:: Work to do ::
Copy every one of the following items word for word, keeping each line unchanged.

:: Available records ::
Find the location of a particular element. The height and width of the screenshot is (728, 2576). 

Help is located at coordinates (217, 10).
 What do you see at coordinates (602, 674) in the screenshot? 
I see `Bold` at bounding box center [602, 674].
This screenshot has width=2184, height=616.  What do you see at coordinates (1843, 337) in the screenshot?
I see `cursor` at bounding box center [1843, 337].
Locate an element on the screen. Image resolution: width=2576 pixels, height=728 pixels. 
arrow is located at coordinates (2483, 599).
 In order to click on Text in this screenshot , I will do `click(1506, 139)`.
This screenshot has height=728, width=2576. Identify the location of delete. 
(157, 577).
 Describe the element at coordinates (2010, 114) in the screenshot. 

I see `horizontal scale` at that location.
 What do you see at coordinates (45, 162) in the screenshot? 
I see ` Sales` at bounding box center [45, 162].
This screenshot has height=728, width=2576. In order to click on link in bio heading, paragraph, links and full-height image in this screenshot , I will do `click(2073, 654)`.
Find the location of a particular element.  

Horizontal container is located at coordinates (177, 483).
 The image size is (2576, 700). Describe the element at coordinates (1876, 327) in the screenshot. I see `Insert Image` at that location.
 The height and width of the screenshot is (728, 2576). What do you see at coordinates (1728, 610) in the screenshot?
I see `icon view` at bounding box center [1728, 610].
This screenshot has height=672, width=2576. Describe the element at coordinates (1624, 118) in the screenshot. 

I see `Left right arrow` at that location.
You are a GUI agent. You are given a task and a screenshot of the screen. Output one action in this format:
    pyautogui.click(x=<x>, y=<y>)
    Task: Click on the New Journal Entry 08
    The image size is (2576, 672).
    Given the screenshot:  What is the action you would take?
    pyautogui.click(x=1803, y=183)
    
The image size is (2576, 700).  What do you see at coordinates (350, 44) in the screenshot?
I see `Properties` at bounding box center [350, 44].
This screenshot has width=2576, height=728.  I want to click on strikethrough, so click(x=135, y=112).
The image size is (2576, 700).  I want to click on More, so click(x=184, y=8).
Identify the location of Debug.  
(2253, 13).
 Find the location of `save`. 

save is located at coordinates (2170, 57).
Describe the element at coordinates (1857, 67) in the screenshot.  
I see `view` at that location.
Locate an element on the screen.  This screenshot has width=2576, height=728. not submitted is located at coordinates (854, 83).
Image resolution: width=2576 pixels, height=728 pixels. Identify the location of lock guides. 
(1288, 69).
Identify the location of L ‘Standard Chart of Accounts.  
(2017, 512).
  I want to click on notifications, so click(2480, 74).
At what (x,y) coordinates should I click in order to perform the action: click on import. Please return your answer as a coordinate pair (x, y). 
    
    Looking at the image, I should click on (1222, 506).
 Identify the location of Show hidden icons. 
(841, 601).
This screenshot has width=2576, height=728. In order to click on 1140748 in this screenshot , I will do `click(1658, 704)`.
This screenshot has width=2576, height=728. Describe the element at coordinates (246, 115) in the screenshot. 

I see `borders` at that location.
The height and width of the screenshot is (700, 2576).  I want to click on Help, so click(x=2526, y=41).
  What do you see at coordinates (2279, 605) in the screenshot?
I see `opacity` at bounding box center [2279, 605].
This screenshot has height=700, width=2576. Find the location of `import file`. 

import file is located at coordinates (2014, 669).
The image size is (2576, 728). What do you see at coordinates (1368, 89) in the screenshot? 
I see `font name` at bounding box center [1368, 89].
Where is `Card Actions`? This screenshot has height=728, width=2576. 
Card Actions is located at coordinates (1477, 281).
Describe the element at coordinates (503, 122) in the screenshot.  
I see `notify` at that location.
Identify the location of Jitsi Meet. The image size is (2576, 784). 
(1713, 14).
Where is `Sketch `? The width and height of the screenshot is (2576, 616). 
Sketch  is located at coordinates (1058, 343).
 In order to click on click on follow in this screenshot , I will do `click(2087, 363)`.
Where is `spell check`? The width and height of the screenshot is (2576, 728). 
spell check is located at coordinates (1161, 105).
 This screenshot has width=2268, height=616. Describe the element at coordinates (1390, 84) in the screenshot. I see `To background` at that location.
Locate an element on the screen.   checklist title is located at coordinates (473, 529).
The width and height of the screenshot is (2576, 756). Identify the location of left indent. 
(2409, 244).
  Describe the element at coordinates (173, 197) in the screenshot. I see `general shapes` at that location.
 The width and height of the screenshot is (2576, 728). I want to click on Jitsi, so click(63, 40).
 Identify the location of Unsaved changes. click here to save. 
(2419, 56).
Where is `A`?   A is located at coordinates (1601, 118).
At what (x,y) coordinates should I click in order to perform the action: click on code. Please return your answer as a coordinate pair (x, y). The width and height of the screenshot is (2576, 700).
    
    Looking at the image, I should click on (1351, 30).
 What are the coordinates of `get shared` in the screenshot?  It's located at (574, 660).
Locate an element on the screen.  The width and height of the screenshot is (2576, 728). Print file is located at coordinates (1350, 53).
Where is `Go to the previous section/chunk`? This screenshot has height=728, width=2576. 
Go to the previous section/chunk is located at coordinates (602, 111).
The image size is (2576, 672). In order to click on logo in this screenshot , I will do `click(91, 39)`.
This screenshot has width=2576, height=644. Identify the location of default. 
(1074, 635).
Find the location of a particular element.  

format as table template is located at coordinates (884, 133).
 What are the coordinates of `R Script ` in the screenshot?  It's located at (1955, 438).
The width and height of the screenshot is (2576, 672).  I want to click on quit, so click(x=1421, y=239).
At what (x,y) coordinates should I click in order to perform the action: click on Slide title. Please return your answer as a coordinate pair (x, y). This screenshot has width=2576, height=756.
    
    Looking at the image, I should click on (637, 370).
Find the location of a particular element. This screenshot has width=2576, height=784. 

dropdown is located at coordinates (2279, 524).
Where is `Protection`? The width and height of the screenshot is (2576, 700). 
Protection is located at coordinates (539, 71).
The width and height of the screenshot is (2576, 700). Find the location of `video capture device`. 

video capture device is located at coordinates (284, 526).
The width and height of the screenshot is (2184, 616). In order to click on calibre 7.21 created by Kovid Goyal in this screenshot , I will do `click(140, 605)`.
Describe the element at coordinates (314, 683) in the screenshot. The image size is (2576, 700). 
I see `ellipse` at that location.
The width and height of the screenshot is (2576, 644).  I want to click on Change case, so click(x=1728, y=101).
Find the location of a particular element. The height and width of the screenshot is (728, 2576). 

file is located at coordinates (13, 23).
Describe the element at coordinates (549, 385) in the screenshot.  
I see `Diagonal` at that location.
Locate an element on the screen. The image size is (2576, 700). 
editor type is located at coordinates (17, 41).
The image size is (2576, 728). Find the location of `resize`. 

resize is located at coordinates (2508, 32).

:: Final result ::
Find the location of a particular element. The height and width of the screenshot is (728, 2576). 

Help is located at coordinates (217, 10).
 What do you see at coordinates (602, 674) in the screenshot? 
I see `Bold` at bounding box center [602, 674].
This screenshot has width=2184, height=616.  What do you see at coordinates (1843, 337) in the screenshot?
I see `cursor` at bounding box center [1843, 337].
Locate an element on the screen. Image resolution: width=2576 pixels, height=728 pixels. 
arrow is located at coordinates (2483, 599).
 In order to click on Text in this screenshot , I will do `click(1506, 139)`.
This screenshot has height=728, width=2576. Identify the location of delete. 
(157, 577).
 Describe the element at coordinates (2010, 114) in the screenshot. 

I see `horizontal scale` at that location.
 What do you see at coordinates (45, 162) in the screenshot? 
I see ` Sales` at bounding box center [45, 162].
This screenshot has height=728, width=2576. In order to click on link in bio heading, paragraph, links and full-height image in this screenshot , I will do `click(2073, 654)`.
Find the location of a particular element.  

Horizontal container is located at coordinates (177, 483).
 The image size is (2576, 700). Describe the element at coordinates (1876, 327) in the screenshot. I see `Insert Image` at that location.
 The height and width of the screenshot is (728, 2576). What do you see at coordinates (1728, 610) in the screenshot?
I see `icon view` at bounding box center [1728, 610].
This screenshot has height=672, width=2576. Describe the element at coordinates (1624, 118) in the screenshot. 

I see `Left right arrow` at that location.
You are a GUI agent. You are given a task and a screenshot of the screen. Output one action in this format:
    pyautogui.click(x=<x>, y=<y>)
    Task: Click on the New Journal Entry 08
    The image size is (2576, 672).
    Given the screenshot:  What is the action you would take?
    pyautogui.click(x=1803, y=183)
    
The image size is (2576, 700).  What do you see at coordinates (350, 44) in the screenshot?
I see `Properties` at bounding box center [350, 44].
This screenshot has width=2576, height=728.  I want to click on strikethrough, so click(x=135, y=112).
The image size is (2576, 700).  I want to click on More, so click(x=184, y=8).
Identify the location of Debug.  
(2253, 13).
 Find the location of `save`. 

save is located at coordinates (2170, 57).
Describe the element at coordinates (1857, 67) in the screenshot.  
I see `view` at that location.
Locate an element on the screen.  This screenshot has width=2576, height=728. not submitted is located at coordinates (854, 83).
Image resolution: width=2576 pixels, height=728 pixels. Identify the location of lock guides. 
(1288, 69).
Identify the location of L ‘Standard Chart of Accounts.  
(2017, 512).
  I want to click on notifications, so click(2480, 74).
At what (x,y) coordinates should I click in order to perform the action: click on import. Please return your answer as a coordinate pair (x, y). 
    
    Looking at the image, I should click on (1222, 506).
 Identify the location of Show hidden icons. 
(841, 601).
This screenshot has width=2576, height=728. In order to click on 1140748 in this screenshot , I will do `click(1658, 704)`.
This screenshot has width=2576, height=728. Describe the element at coordinates (246, 115) in the screenshot. 

I see `borders` at that location.
The height and width of the screenshot is (700, 2576).  I want to click on Help, so click(x=2526, y=41).
  What do you see at coordinates (2279, 605) in the screenshot?
I see `opacity` at bounding box center [2279, 605].
This screenshot has height=700, width=2576. Find the location of `import file`. 

import file is located at coordinates (2014, 669).
The image size is (2576, 728). What do you see at coordinates (1368, 89) in the screenshot? 
I see `font name` at bounding box center [1368, 89].
Where is `Card Actions`? This screenshot has height=728, width=2576. 
Card Actions is located at coordinates (1477, 281).
Describe the element at coordinates (503, 122) in the screenshot.  
I see `notify` at that location.
Identify the location of Jitsi Meet. The image size is (2576, 784). 
(1713, 14).
Where is `Sketch `? The width and height of the screenshot is (2576, 616). 
Sketch  is located at coordinates (1058, 343).
 In order to click on click on follow in this screenshot , I will do `click(2087, 363)`.
Where is `spell check`? The width and height of the screenshot is (2576, 728). 
spell check is located at coordinates (1161, 105).
 This screenshot has width=2268, height=616. Describe the element at coordinates (1390, 84) in the screenshot. I see `To background` at that location.
Locate an element on the screen.   checklist title is located at coordinates (473, 529).
The width and height of the screenshot is (2576, 756). Identify the location of left indent. 
(2409, 244).
  Describe the element at coordinates (173, 197) in the screenshot. I see `general shapes` at that location.
 The width and height of the screenshot is (2576, 728). I want to click on Jitsi, so click(63, 40).
 Identify the location of Unsaved changes. click here to save. 
(2419, 56).
Where is `A`?   A is located at coordinates (1601, 118).
At what (x,y) coordinates should I click in order to perform the action: click on code. Please return your answer as a coordinate pair (x, y). The width and height of the screenshot is (2576, 700).
    
    Looking at the image, I should click on (1351, 30).
 What are the coordinates of `get shared` in the screenshot?  It's located at (574, 660).
Locate an element on the screen.  The width and height of the screenshot is (2576, 728). Print file is located at coordinates (1350, 53).
Where is `Go to the previous section/chunk`? This screenshot has height=728, width=2576. 
Go to the previous section/chunk is located at coordinates (602, 111).
The image size is (2576, 672). In order to click on logo in this screenshot , I will do `click(91, 39)`.
This screenshot has width=2576, height=644. Identify the location of default. 
(1074, 635).
Find the location of a particular element.  

format as table template is located at coordinates (884, 133).
 What are the coordinates of `R Script ` in the screenshot?  It's located at (1955, 438).
The width and height of the screenshot is (2576, 672).  I want to click on quit, so click(x=1421, y=239).
At what (x,y) coordinates should I click in order to perform the action: click on Slide title. Please return your answer as a coordinate pair (x, y). This screenshot has width=2576, height=756.
    
    Looking at the image, I should click on (637, 370).
Find the location of a particular element. This screenshot has width=2576, height=784. 

dropdown is located at coordinates (2279, 524).
Where is `Protection`? The width and height of the screenshot is (2576, 700). 
Protection is located at coordinates (539, 71).
The width and height of the screenshot is (2576, 700). Find the location of `video capture device`. 

video capture device is located at coordinates (284, 526).
The width and height of the screenshot is (2184, 616). In order to click on calibre 7.21 created by Kovid Goyal in this screenshot , I will do `click(140, 605)`.
Describe the element at coordinates (314, 683) in the screenshot. The image size is (2576, 700). 
I see `ellipse` at that location.
The width and height of the screenshot is (2576, 644).  I want to click on Change case, so click(x=1728, y=101).
Find the location of a particular element. The height and width of the screenshot is (728, 2576). 

file is located at coordinates (13, 23).
Describe the element at coordinates (549, 385) in the screenshot.  
I see `Diagonal` at that location.
Locate an element on the screen. The image size is (2576, 700). 
editor type is located at coordinates (17, 41).
The image size is (2576, 728). Find the location of `resize`. 

resize is located at coordinates (2508, 32).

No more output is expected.